Brief A :: In the Phillies game report, why does Charlie Manuel want the team to reach .500?
Brief B :: Which people does the Phillies game report name? List every one.
Brief C :: Do these statements agree with the Phillies game report? Answer yes or no for each, and quote the deciding words. (i) The Phillies lost 9-2 to the Red Sox at Citizens Bank Park. (ii) Before this game, Pettibone had allowed more than three runs in a start. (iii) The report blames Pettibone's trouble on hitters adjusting to him.

Source extract ::
PHILADELPHIA—Maybe the Phillies have .500-caliber baseball in them.

The odds seem increasingly thin.

Either way, since when is that the burden of "success" in Philadelphia?

For the fifth time since falling under .500 on Apr. 14, the Phillies let an opportunity to break even in this maddening season slip, falling 9-2 to the Red Sox at Citizens Bank Park tonight.

"We want to get farther than .500," manager Charlie Manuel said. "Don't get me wrong. I'm not looking at .500 as no championship move or nothing like that. I'm looking at .500 as a place where we can get going a little bit and win about five or six games in a row. We might be back even right at the top of the league. That's what I'm talking about."

Maybe their biggest problem: For a must-have win, they were forced to lean on a 22-year-old rookie starter, Jonathan Pettibone, who’d before been brilliant but was due for a coming down to earth, even if momentarily. Such dependence is something playoff-caliber clubs don’t often have.

After having not allowed more than three runs in a single start, Pettibone surrendered four on four hits and a walk before logging his third out tonight. For a team that had only played five or more runs in 15 of 53 games so far, the next eight innings were all but a formality.

Pettibone’s problem wasn’t hitters adjusting to him. He was simply off tonight.

“That was part of the plan, pound some of those lefties in,” Pettibone said of David Ortiz, Jacoby Ellsbury and Daniel Nava, who went 4 for 9 with four walks and four runs scored. “I was kind of trying to be too fine, get too far in there.”

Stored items
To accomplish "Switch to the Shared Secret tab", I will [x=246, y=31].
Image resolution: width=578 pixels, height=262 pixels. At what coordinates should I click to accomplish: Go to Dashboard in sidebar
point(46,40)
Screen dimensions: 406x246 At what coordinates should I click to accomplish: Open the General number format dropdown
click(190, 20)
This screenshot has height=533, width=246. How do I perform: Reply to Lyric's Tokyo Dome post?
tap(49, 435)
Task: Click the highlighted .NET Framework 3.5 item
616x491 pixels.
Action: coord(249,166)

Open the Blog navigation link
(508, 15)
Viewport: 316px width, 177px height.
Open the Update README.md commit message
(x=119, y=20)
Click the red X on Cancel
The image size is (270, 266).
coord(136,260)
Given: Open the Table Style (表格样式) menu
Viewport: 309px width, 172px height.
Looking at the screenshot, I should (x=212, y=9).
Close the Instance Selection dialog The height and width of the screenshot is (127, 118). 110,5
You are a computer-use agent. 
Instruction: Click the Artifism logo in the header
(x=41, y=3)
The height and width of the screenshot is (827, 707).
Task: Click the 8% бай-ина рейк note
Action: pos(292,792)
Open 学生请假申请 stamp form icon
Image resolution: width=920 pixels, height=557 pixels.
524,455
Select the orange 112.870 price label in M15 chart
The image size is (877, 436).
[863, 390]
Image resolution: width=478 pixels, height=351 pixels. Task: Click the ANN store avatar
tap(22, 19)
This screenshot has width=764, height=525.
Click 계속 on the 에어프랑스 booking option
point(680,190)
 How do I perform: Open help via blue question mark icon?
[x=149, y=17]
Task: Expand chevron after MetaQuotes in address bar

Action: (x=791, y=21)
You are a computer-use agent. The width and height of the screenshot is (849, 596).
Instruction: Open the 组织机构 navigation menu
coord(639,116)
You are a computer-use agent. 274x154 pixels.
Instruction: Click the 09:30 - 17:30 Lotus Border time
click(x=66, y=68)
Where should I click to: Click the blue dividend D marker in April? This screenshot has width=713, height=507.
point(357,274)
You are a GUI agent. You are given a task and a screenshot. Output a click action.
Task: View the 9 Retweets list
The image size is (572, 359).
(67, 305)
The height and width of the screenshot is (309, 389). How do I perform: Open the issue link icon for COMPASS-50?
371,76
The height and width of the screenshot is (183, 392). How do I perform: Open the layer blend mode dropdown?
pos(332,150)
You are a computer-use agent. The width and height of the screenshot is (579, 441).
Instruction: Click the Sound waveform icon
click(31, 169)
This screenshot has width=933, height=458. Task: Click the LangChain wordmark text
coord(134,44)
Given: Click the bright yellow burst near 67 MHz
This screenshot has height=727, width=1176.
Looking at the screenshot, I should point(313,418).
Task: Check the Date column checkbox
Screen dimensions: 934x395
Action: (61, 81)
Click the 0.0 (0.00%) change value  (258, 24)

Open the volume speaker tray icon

Answer area A :: He does not see .500 as a championship achievement. He sees it as a place from which the team can get going and win about five or six games in a row, which might put it right back at the top of the league.

Answer area B :: Charlie Manuel, Jonathan Pettibone, David Ortiz, Jacoby Ellsbury, Daniel Nava

Answer area C ::
(i) Yes: "falling 9-2 to the Red Sox at Citizens Bank Park tonight"
(ii) No: "After having not allowed more than three runs in a single start"
(iii) No: "Pettibone’s problem wasn’t hitters adjusting to him."